Exercise prompt: Rewrite the listing from the line containing "This screenshot has height=1080, width=1920." through the line containing "chevron-right-icon is located", both included, changing "Identify the location of" to "Find the position of" and leaving everything else the same. Give only those lines.

== Data records

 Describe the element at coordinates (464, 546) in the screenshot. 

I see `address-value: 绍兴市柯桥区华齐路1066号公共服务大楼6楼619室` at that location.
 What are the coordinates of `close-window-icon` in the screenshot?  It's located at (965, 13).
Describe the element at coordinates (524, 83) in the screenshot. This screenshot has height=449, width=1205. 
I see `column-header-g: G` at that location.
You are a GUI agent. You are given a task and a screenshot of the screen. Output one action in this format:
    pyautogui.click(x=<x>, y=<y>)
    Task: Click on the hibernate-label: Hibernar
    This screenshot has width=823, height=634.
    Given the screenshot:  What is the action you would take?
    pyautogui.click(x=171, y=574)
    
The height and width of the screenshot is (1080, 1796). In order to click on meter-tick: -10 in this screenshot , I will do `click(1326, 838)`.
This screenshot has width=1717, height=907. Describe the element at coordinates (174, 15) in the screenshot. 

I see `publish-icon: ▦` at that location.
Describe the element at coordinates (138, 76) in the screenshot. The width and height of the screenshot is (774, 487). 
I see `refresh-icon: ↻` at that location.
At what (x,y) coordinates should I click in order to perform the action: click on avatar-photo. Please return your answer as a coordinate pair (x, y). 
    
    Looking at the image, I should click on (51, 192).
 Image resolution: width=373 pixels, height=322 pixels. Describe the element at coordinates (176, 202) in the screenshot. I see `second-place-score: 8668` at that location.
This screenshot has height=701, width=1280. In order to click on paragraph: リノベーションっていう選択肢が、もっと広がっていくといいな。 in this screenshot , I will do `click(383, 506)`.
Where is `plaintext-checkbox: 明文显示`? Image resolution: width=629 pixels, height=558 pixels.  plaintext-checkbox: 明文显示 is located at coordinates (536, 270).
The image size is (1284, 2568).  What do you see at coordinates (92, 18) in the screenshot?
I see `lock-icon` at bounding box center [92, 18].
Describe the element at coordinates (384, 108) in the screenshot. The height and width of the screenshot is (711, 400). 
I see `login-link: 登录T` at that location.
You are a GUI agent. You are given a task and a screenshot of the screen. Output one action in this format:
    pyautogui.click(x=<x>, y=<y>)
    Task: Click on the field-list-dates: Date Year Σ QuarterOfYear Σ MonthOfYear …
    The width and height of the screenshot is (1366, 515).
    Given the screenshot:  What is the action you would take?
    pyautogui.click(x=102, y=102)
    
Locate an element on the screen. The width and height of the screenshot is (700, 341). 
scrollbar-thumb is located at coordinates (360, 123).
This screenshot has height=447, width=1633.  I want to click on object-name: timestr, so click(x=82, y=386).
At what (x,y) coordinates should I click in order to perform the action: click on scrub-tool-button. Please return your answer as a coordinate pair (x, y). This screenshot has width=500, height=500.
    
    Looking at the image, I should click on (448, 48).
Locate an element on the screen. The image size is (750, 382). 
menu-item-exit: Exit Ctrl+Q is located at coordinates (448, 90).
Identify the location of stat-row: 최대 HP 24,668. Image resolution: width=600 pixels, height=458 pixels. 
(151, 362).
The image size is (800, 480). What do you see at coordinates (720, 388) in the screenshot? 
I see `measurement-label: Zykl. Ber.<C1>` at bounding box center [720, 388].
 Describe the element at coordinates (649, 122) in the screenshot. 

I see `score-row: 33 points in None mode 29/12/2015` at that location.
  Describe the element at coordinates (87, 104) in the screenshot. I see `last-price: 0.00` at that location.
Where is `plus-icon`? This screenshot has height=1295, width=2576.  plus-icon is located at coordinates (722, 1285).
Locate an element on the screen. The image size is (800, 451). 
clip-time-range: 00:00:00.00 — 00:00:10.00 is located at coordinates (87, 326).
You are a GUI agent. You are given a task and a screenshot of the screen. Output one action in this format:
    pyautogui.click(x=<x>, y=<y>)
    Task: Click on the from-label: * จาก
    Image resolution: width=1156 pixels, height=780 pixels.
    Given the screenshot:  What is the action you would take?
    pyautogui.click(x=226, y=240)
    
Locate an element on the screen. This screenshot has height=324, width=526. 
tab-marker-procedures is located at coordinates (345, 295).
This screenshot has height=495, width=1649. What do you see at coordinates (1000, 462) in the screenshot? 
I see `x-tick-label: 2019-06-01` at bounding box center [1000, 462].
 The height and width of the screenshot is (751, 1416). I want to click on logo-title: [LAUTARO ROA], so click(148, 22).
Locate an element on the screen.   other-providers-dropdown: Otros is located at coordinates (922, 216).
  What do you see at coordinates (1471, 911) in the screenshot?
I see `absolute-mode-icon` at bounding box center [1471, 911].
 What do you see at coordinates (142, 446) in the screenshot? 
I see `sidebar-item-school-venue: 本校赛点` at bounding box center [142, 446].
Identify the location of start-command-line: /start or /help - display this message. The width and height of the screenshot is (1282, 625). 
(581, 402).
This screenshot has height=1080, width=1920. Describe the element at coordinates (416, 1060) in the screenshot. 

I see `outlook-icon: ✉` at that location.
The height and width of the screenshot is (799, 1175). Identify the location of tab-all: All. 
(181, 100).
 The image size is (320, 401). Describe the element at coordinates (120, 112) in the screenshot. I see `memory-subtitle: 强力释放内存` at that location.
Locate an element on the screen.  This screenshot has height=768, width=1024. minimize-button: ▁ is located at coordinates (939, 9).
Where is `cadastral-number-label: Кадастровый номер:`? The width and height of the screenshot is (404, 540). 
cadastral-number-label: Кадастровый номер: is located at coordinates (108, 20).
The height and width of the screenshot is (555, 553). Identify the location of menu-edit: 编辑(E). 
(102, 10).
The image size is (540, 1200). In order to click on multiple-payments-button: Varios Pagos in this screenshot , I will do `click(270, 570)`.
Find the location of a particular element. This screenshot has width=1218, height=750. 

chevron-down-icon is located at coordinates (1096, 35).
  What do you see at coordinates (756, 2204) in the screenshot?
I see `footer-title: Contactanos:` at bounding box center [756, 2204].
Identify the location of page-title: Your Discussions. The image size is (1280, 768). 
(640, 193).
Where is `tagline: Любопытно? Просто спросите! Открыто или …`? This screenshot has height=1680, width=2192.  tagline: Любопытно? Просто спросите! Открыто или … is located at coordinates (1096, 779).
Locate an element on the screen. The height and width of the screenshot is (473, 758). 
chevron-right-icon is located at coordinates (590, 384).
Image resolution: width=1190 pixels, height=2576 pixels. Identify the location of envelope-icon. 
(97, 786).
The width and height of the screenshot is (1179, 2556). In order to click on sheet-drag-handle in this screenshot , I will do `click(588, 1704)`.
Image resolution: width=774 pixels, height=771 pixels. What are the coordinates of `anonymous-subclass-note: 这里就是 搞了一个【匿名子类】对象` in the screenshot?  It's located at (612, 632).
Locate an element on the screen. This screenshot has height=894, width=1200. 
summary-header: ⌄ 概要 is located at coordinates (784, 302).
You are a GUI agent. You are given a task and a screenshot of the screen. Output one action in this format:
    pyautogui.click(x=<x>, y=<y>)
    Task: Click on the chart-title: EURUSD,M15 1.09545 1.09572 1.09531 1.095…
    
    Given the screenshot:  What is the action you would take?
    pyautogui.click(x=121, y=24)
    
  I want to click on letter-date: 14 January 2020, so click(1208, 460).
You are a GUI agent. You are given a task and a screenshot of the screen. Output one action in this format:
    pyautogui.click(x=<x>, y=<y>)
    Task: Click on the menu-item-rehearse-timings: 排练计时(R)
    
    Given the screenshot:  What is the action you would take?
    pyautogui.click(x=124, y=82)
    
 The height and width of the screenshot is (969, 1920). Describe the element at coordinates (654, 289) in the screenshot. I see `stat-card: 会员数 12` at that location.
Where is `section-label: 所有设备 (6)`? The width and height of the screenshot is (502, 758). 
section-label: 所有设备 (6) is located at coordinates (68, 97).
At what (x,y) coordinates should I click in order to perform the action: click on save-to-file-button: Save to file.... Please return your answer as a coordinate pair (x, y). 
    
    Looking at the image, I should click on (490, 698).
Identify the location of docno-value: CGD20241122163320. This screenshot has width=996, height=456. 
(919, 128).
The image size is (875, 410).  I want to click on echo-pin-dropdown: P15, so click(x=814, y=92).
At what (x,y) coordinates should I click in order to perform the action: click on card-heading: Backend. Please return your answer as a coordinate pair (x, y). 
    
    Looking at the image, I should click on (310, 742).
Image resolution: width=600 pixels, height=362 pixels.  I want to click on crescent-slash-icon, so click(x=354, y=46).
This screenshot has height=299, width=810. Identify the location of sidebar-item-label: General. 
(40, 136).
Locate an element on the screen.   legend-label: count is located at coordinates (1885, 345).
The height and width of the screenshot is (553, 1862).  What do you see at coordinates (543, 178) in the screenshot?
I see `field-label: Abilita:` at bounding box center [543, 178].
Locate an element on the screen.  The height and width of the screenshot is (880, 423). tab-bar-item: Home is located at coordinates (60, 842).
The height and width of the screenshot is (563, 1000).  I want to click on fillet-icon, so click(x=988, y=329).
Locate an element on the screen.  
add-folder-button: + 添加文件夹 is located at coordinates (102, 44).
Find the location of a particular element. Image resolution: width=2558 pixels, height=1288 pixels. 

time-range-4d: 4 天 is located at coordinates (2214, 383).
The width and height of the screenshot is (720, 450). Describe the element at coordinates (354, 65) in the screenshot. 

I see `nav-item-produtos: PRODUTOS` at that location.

====

Task result:
This screenshot has height=1080, width=1920. Describe the element at coordinates (416, 1060) in the screenshot. 

I see `outlook-icon: ✉` at that location.
The height and width of the screenshot is (799, 1175). Find the position of tab-all: All. 
(181, 100).
 The image size is (320, 401). Describe the element at coordinates (120, 112) in the screenshot. I see `memory-subtitle: 强力释放内存` at that location.
Locate an element on the screen.  This screenshot has height=768, width=1024. minimize-button: ▁ is located at coordinates (939, 9).
Where is `cadastral-number-label: Кадастровый номер:`? The width and height of the screenshot is (404, 540). 
cadastral-number-label: Кадастровый номер: is located at coordinates (108, 20).
The height and width of the screenshot is (555, 553). Find the position of menu-edit: 编辑(E). 
(102, 10).
The image size is (540, 1200). In order to click on multiple-payments-button: Varios Pagos in this screenshot , I will do `click(270, 570)`.
Find the location of a particular element. This screenshot has width=1218, height=750. 

chevron-down-icon is located at coordinates (1096, 35).
  What do you see at coordinates (756, 2204) in the screenshot?
I see `footer-title: Contactanos:` at bounding box center [756, 2204].
Find the position of page-title: Your Discussions. The image size is (1280, 768). 
(640, 193).
Where is `tagline: Любопытно? Просто спросите! Открыто или …`? This screenshot has height=1680, width=2192.  tagline: Любопытно? Просто спросите! Открыто или … is located at coordinates (1096, 779).
Locate an element on the screen. The height and width of the screenshot is (473, 758). 
chevron-right-icon is located at coordinates (590, 384).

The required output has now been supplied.